This is a great approach specially if you have the memory to spare. My position was always that memory (even the 300 bytes or so that Blinks have free) is easy to manage. A lot more than storage.
That being said, I did not look but you should double check what it compiles to. You might be surprised.
I have 7 calls (so far) to determine the opposite face. I don’t know what the correct way to compare usage is, so I’ll just replace one with the other and paste what the compiler spits out. 
Approach #1 (array access, ternary not defined):
Sketch uses 4956 bytes (84%) of program storage space. Maximum is 5888 bytes.
Global variables use 733 bytes (71%) of dynamic memory, leaving 291 bytes for local variables. Maximum is 1024 bytes.
Approach #2 (ternary, array not defined):
Sketch uses 4972 bytes (84%) of program storage space. Maximum is 5888 bytes.

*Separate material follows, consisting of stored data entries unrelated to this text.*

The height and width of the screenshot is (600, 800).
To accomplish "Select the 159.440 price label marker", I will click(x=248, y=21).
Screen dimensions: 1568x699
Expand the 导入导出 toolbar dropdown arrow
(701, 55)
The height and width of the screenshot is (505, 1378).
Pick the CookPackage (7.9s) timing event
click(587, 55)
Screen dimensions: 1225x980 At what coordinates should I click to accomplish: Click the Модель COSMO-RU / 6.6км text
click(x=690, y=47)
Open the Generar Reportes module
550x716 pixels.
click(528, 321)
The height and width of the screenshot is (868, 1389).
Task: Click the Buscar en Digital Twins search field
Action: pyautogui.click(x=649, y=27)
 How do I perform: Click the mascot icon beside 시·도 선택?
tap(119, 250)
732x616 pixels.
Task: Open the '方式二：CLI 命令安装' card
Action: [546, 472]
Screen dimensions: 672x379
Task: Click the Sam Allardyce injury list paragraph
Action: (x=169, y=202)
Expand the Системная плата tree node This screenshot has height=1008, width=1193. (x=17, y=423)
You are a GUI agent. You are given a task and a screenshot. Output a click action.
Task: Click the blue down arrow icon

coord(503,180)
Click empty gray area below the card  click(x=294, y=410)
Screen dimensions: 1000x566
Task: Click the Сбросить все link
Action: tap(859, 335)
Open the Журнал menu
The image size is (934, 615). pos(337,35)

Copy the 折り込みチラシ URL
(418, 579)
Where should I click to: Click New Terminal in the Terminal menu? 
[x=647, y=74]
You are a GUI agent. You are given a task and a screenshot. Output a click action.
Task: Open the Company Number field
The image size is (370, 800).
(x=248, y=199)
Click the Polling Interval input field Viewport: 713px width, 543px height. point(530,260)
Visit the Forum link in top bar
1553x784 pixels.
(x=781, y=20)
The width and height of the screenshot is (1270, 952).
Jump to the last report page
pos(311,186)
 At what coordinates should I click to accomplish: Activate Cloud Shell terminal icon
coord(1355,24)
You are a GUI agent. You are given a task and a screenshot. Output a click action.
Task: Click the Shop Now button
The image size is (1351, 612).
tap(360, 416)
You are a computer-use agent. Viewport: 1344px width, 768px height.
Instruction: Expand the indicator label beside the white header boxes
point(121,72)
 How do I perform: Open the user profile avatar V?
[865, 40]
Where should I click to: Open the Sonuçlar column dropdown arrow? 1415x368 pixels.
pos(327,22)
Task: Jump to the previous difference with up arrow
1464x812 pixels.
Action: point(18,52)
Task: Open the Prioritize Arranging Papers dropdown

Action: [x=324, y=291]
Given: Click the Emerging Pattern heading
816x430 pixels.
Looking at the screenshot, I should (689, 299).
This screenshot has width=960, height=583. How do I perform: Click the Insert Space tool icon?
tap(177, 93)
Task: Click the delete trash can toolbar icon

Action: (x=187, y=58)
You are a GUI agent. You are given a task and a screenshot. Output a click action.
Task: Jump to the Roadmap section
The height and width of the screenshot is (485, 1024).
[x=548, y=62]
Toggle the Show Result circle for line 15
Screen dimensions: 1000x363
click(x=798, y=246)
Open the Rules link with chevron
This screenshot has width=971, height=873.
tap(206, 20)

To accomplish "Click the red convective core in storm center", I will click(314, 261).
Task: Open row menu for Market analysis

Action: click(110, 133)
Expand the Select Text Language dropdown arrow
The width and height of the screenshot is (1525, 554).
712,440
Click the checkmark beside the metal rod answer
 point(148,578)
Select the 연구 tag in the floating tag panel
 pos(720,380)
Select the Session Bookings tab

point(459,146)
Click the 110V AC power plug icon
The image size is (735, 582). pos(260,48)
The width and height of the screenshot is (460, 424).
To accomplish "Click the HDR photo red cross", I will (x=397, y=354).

Global variables use 733 bytes (71%) of dynamic memory, leaving 291 bytes for local variables. Maximum is 1024 bytes.
I’m not sure this proves anything without more testing / data, which tracks to your section heading above “Sometimes better, sometimes worse” 
I tried that data-centric method for the CW and CCW algorithms a while back and it wasn’t any better. This confused me at the time. Maybe I need to revisit.
The biggest advantage of a platform like Blinks concerning development is that the code we create tends to be relatively straight-forward so looking at the instructions the compiler spits out is “easy” (for some definition of easy). That is a powerful tool.
I finally figured out how to view the assembly output from a compiled sketch. I don’t see a topic about this so I’ll write one up soon.
Unfortunately, because the sketch is also compiled with -Os (to optimize for space) the resulting assembly code isn’t directly linear relative to the C source and thus pretty hard to follow.
However, I did experiment with @Freddicus’s suggestion to use the data-oriented approach for the CW, CCW, and OPPOSITE macros. So far they seem better! Saved about 80 bytes of code space, which is awesome. I haven’t actually run it to see if I messed anything up, but here’s what I have anyway:
// WARNING UNTESTED!
byte faceOffsetArray[] = { 0, 1, 2, 3, 4, 5, 0, 1, 2, 3, 4, 5 };
#define CW_FROM_FACE(f, amt) faceOffsetArray[(f) + (amt)]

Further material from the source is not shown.